Middle School Reading Lists 100 Years Ago vs. Today – with musings on the implications for our culture and its future
Annie Holmquist: "I recently dug up a 1908 curriculum manual in the Minnesota Historical Society archives. It provided instructions on everything from teacher deportment to recommended literature lists for various grades..."
Source: Middle School Reading Lists 100 Years Ago vs. Today | Intellectual Takeout
Writer and educator Annie Holmquist compares 7th & 8th grade readings lists for 1908 Minnesota with one from 2016. What she found may not surprise many readers of this blog, but it may sadden us: the idea that the curriculum has been "dumbed down" over the last century appears to be all too true.
Noting the disparity in age of the literary works on the 1908 list compared to the 2016 one, she points out,
"Older is not necessarily better, but the books on the first list suggest that schools of the past were more likely to give their students time-tested, classic literature, rather than books whose popularity may happen to be a passing fad...
[Nota Bene: C.S. Lewis had some good things to say on the subject of reading old books.]
She then goes on to add,
"A second striking difference between the two book lists are the themes they explore. The first is full of historical references and settings which stretch from ancient Greece (Tanglewood Tales) to the Middle Ages (Harold, Last of the Saxon Kings) to the founding of America (Courtship of Miles Standish). Through highly recognized authors such as Longfellow, Stevenson, Kipling, and Dickens, these titles introduce children to a vast array of themes crucial to understanding the foundations upon which America and western civilization were built."
I would like to highlight her statement, quoted above, that the books on the 1908 reading list "introduce children to a vast array of themes crucial to understanding the foundations upon which America and western civilization were built," because that is a big piece of what we have lost over the last hundred years, in my opinion.
Education nowadays seems to have as one of its core values the elevation of the wonders of multiculturalism... and a subsequent, and consequent, devaluation of "the foundations upon which America and western civilization were built." Is it any wonder that our children are graduating from grade school, and later college or university, with little knowledge and less appreciation for America, and Western civilization?
And it it any wonder that the foundations, left thus untended, or even undermined, are becoming more than a little shaky?
Moving along: to be honest, she is a bit too generous in many aspects of her assessment of the contemporary list for my tastes.
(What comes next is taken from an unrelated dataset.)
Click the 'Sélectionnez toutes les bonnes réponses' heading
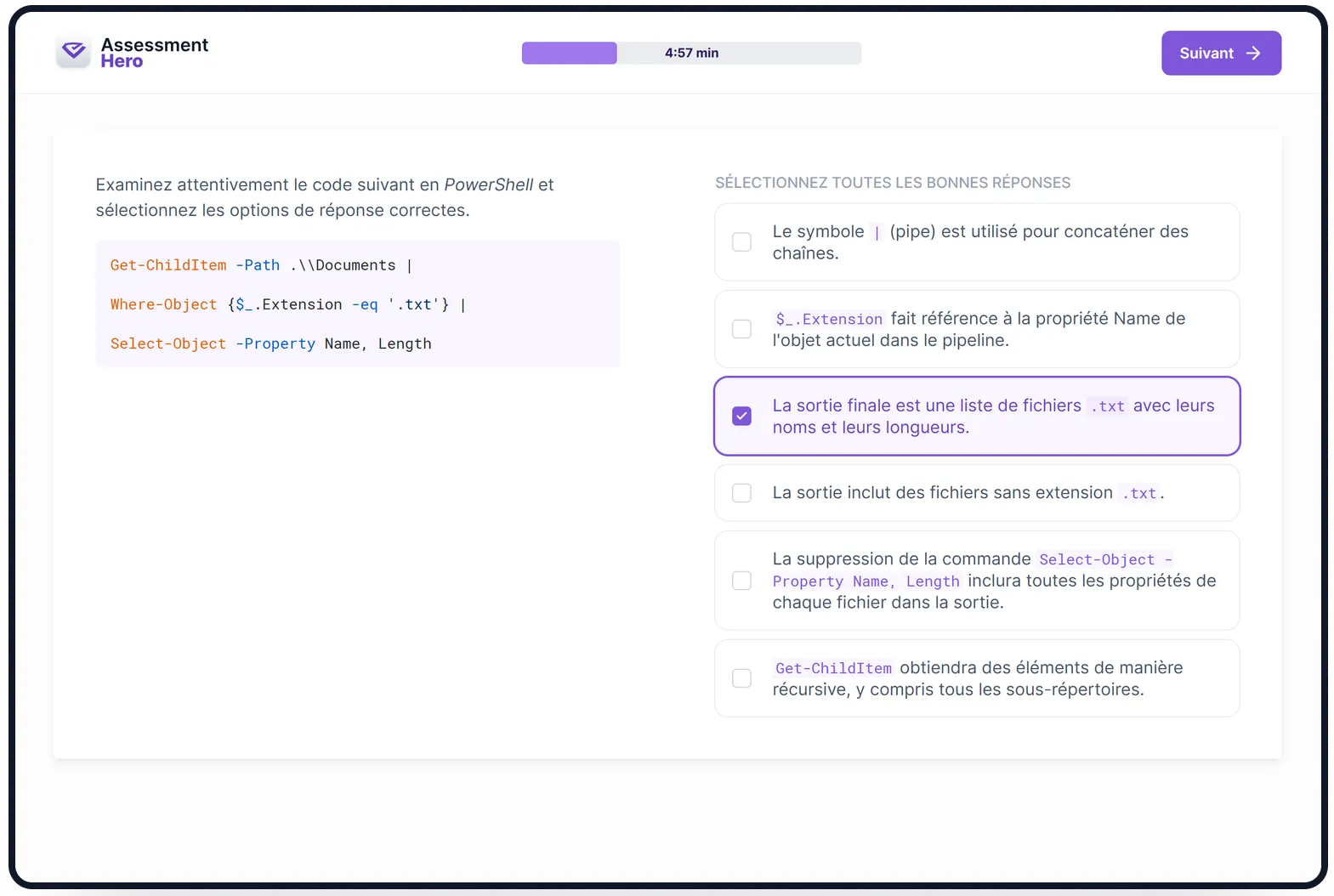Viewport: 1334px width, 896px height. (x=893, y=183)
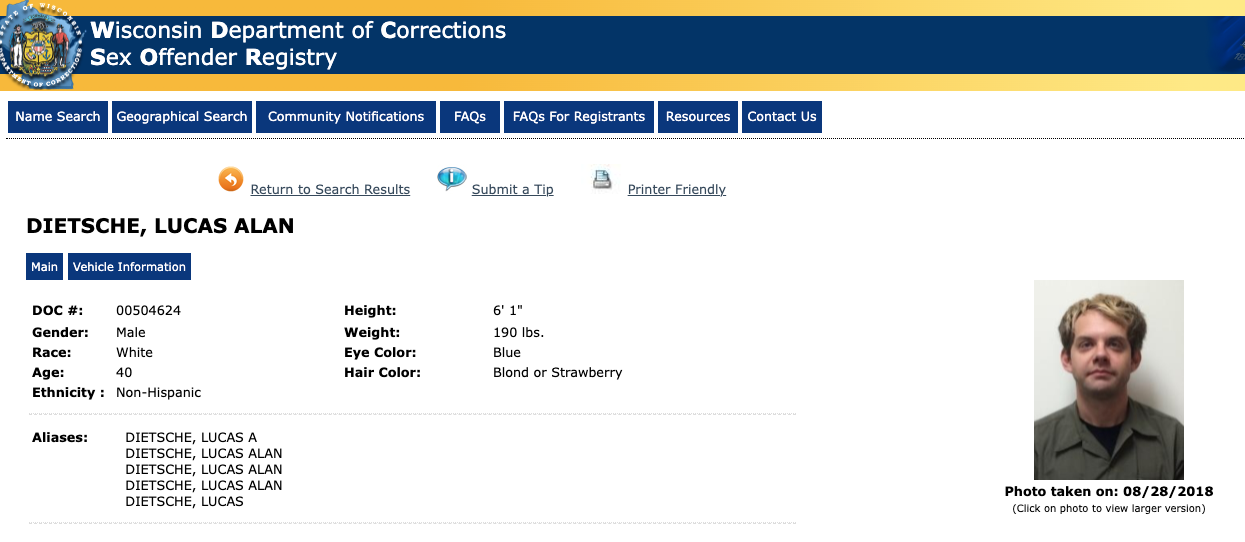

But you can read that on your own, and make your own judgements. However she is square on the money, I think, when she writes,
Unless we give our students challenging material to dissect, process, and study, how can we expect them to break out of the current poor proficiency ratings and advance beyond a basic reading level?
Quick answer: we can't.
Or as they say in computer lingo, "garbage in, garbage out." That is not to say that everything our children are being taught today, literature-wise or otherwise, is garbage. But the percentage of low-quality selections is too high. As in so many other areas of life, the concern is more for making sure that students are exposed to works that are contemporary and multicultural, rather than time-tested and substantive.
Anyone who is paying attention cannot help but notice an overall decrease in literacy and erudition over the past century. But what really brought it home to me was the opportunity I had, some years ago now, to pore over a stack (actually a shelf) of old yearbooks at my alma mater, the former Western Maryland College (now "McDaniel College"), that went back at least to 1912, that I recall.
Some years were missing, and I didn't have time to skim through them all, but the decline (dare I say, degeneration?) was clear to see – and particularly in the years following World War Two. The early ones were indeed erudite! And that at a level one would never even think to expect of a yearbook, nowadays. Articulate, polished, witty, and replete with plays on words and classical references, they were an embodiment of what college education used to stand for, back in the days of its glory.
There hadn't been too much slippage by my mother's time there (she graduated in 1949), but they still weren't quite up to the standard set by those earlier volumes. By the time of my brother's college years (he graduated in 1975) the rot was well on – the references weren't to classical heroes and classical philosophy, but to football, beer, and girls.
And by my time – I entered in 1983, left in 1985, and returned to finish up from 1989-91 – it was about what you'd expect: the "Animal House" approach to the college experience (with a side of incipient political correctness, even at the beginning, and especially during my second tour there). I don't know what they'd be like now, and I'd almost prefer not to imagine...
But of course, college doesn't happen in a vacuum. The seeds are sown at home, naturally, but the sprouts are tended and watered (or not) in grade school. If the early school curriculum is dumbed down, it's no wonder that colleges and universities must spend so much time remediating that lack, to even get students up to where they can function at the "college level" – and why so many seem to have given up on academics and what used to be called "higher education," being content to function as glorified (and expensive) trade schools.
It's really quite sad, and one of the many factors (whether symptom or cause being one of those chicken-and-egg questions that may not be wholly answerable) in our overall cultural and societal decline. If there are two institutions which have done the most to preserve, foster, and transmit Western culture and civilization over the last millennium, they are the Church and the University. If both are failing, as it appears they are – whither the West?